If installing the chkconfig
package is not an option as
described in the Solution 1 section above, then complete the following steps as an
alternative solution to install the Management Gateway software.
- Switch to a root shell.
- Set the environment variable
DIST_LINUX_FAMILY_OVERRIDE="Red Hat"
. - Install the Management Gateway software.
$ sudo /bin/bash
$ export DIST_LINUX_FAMILY_OVERRIDE="Red Hat"
# RPM install
$ rpm -ivh <rpm_file_name.rpm>
# ZIP install
$ ./installer.sh <full_path_of_response_file>
Troubleshoot: Management Gateway Installation Fails With Error: Certificates could not be created and the Identity logs report: Authentication failed: DATE_OUTSIDE_CLOCK_SKEW
Cause:
Identity logs report authentication failed:
DATE_OUTSIDE_CLOCK_SKEW
# /opt/oracle/mgmt_agent/agent_inst/bin/setupGateway.sh opts=<PATH>/gateway_agent.rsp/opt/oracle/mgmt_agent/agent_inst/bin/setupAgent.sh
opts=<PATH>/gateway_agent.rsp
Executing configure
Parsing input response file
Validating install key
Generating communication wallet
Generating security artifactsRegistering Management Gateway
Found service plugin(s):[GatewayProxy]
Starting gateway...
Gateway started successfully
Starting plugin deployment for: [GatewayProxy]
Deploying service plugin(s)...Done.
GatewayProxy : Successfully deployed external plugin
Gateway setup completed and the gateway is running.
In the future gateway can be started by directly running: sudo systemctl start mgmt_gateway
Please make sure that you delete <PATH>/gateway_agent.rsp or store it in secure location.

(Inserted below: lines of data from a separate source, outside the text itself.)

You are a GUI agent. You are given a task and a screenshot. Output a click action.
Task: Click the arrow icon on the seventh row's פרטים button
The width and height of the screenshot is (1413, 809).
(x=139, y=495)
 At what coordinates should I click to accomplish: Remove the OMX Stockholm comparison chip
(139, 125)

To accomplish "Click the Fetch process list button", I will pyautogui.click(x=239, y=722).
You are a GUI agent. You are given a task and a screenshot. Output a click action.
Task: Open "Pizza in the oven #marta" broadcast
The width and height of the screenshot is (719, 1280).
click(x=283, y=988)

Creating gateway system properties file
Creating properties fileCreating or validating certificates
Waiting for Management Gateway to create or validate certificates...
Waiting for Management Gateway to create or validate certificates...
Waiting for Management Gateway to create or validate certificates...
Waiting for Management Gateway to create or validate certificates...
Waiting for Management Gateway to create or validate certificates...
Waiting for Management Gateway to create or validate certificates...
Waiting for Management Gateway to create or validate certificates...
Failed to start Management Gateway as certificates could not be created, initialized or retrieved in OCI. Please check the logs for more details.
Management Gateway stopped
Action:
On the host where Management Gateway is installed, ensure the host time is correct and then install Management Gateway.
Troubleshoot: When installing or configuring Management Gateway, Timed Out Error
If you verify the OCI Console displays the Management Gateway as active, but the metrics are not populating.
/opt/oracle/mgmt_agent/agent_inst/bin/setupGateway.sh opts=<user_home_directory>/gateway.rsp
Starting gateway...
Gateway started successfully
Starting plugin deployment for: [GatewayProxy]
Deploying service plugin(s)...............Timed out.
Agent is unable to check if it deployed requested service plugin(s) successfully or not.
Please check back later on the console.
Cause: A longer than expected time to complete the Management Gateway setup task may result in a network communication issue and may cause the Management Gateway to time out.
- Confirm there are no network communication issues.
- Verify if the following proxy details were updated in the
response file to determine if any proxy issue exists. For example, confirm
the correct proxy host and port details were updated in the response file:
ProxyHost = my.proxyhost.com
ProxyPort = 80
- Stop the Management Gateway using the following command:
systemctl stop mgmt_gateway
- Re-run the Management Gateway setup using the following
command:
/opt/oracle/mgmt_agent/agent_inst/bin/setupGateway.sh opts=<user_home_directory>/gateway.rsp
- The Management Gateway setup should now complete successfully and the metrics should populate.